Multiple sclerosis: Multiple sclerosis is an autoimmune neurodegenerative disease of the white matter of the CNS. Neurodegeneration is a consequence of demyelination which generates the plaques in the white matter and is a characteristic pathology of the disease. IL-6 and IFN-γ trigger an inflammatory response in the white matter of the brain leading to the development of plaques. Administration of IFN-γ exacerbates multiple sclerosis. IFN-γ is the most popular treatment which is mildly successful in reducing the relapse rate in patients with multiple sclerosis. IFN-γ, the signature cytokine for Th1 cells, is capable of inducing worsening of multiple sclerosis. TGF-β may be involved in suppression of inflammation late in the chronic stage of the disease. However, activation of TGF-β1 is associated with heightened inflammation in the relapsing remitting early phase of multiple sclerosis. Blockade of TNF-α is again associated with worsening of multiple sclerosis. Recent research has demonstrated that IL-17 is present in multiple sclerosis lesions. In addition, receptors for IL-17 and IL-22 are also present on endothelial cells at the blood brain barrier [20].

Alzheimer disease: Alzheimer disease is the most common form of dementia occurring in the aged population. It is characterized by progressive memory deficits, cognitive impairment and personality changes. Research is still on progress regarding the role of various cytokines in Alzheimer disease. Pro-inflammatory cytokines, notably IL-1α and IL-1β, have been found throughout the brain of individuals with this condition. Animal models revealed that TGF-β signaling was involved in the pathogenesis of the disease. It was further shown that inhibition of TGF-β signaling was associated with reduced inflammation in the brain in animal models of Alzheimer disease [20].

Fibrosis: Interstitial fibrosis is commonly characterized by the abnormal activation of fibroblastic cells and excessive accumulation of functionally unfavorable collagenous extracellular matrix. Cytokines stimulate the expression of multiple genes involved in extracellular matrix production and deposition of collagen and proteoglycans. They affect the proliferation, migration and differentiation of epithelial cells [21]. Transforming growth factor, which is a ubiquitous cytokine, contributes to fibroblast activation, collagen overproduction and tissue fibrosis [22]. This collagen substrate results in apoptosis of epithelial cells in the presence of TGF-β. So, TGF-β has anti-proliferative effects in most epithelial and endothelial cells which could promote differentiation. Hence TGF-β is a classical example of profibrotic growth factor that is regulated by extracellular matrix [21].

Other diseases: IL-23 pathway and Th cells induction and regulation are involved in the pathogenesis of psoriasis vulgaris and psoriatic arthritis. Psoriatic skin is characterized by severe inflammation and hyperproliferative, poorly differentiated keratinocytes. IL-17 and IL-22 can result in hyperproliferative keratinocytes and synoviocytes leading to cellular proliferation and inflammation in both skin and joints.
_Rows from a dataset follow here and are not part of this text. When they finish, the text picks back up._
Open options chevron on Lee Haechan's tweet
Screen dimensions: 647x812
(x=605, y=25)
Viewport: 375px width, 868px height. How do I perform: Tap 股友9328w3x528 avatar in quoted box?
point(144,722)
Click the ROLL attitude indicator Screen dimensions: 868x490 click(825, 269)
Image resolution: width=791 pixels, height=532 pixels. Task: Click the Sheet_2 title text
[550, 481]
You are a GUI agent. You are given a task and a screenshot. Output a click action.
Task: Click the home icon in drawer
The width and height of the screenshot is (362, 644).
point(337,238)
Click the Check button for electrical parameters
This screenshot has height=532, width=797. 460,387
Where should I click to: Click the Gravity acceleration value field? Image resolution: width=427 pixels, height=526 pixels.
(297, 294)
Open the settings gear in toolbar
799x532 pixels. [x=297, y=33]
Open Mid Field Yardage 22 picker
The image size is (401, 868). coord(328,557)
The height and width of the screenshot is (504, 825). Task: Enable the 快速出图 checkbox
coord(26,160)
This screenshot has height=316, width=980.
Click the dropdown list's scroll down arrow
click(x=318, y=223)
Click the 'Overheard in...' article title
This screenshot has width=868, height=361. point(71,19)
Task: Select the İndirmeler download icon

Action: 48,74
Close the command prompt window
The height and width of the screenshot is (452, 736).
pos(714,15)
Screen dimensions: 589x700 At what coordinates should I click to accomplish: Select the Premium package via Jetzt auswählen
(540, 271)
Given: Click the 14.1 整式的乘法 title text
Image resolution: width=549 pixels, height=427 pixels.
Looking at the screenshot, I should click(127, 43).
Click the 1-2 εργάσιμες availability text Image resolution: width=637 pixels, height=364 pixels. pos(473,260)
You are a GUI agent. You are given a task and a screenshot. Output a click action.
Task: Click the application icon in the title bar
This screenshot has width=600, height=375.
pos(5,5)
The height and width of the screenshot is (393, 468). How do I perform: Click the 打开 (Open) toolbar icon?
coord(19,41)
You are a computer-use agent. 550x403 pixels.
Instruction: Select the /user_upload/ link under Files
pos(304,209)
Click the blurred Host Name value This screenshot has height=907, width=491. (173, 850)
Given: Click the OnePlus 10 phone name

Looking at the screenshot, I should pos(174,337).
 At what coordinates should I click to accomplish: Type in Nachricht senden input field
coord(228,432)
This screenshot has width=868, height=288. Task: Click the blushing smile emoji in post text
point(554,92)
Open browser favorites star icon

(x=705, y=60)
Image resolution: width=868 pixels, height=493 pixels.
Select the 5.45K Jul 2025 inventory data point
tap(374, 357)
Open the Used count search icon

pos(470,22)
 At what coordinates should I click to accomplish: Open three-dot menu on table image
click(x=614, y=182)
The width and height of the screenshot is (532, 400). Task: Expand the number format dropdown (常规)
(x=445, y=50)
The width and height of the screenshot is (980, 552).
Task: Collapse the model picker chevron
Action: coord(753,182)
Further, the disease related cytokines in synovial tissue could also promote formation of osteoclast that results in bone erosion [23].

TNF-α in monocytes is independently associated with stroke and stroke associated infection. The number of monocytes is elevated in patients with severe stroke or stroke associated infection. Stroke associated infection may result from the immunosuppressive and anti-inflammatory effects of corticoids, catecholamines, IL-10 and deactivated monocytes [24].

 IL-1β expression by HIV infected cells may be one of the important factors for induction of HIV encephalitis. Cytokines such as TNF-α and IL-1β have been thought to have toxic effects on CNS cells and is also involved in the induction of neuronal death. The release of cytokines in HIV encephalitis is mainly mediated by macrophage/microglia lineage. Further, non-infected macrophages/microglia as well as some astrocytes express IL-1β and TNF-α which might have a role in the pathogenesis of AIDS dementia complex (ADC) [25].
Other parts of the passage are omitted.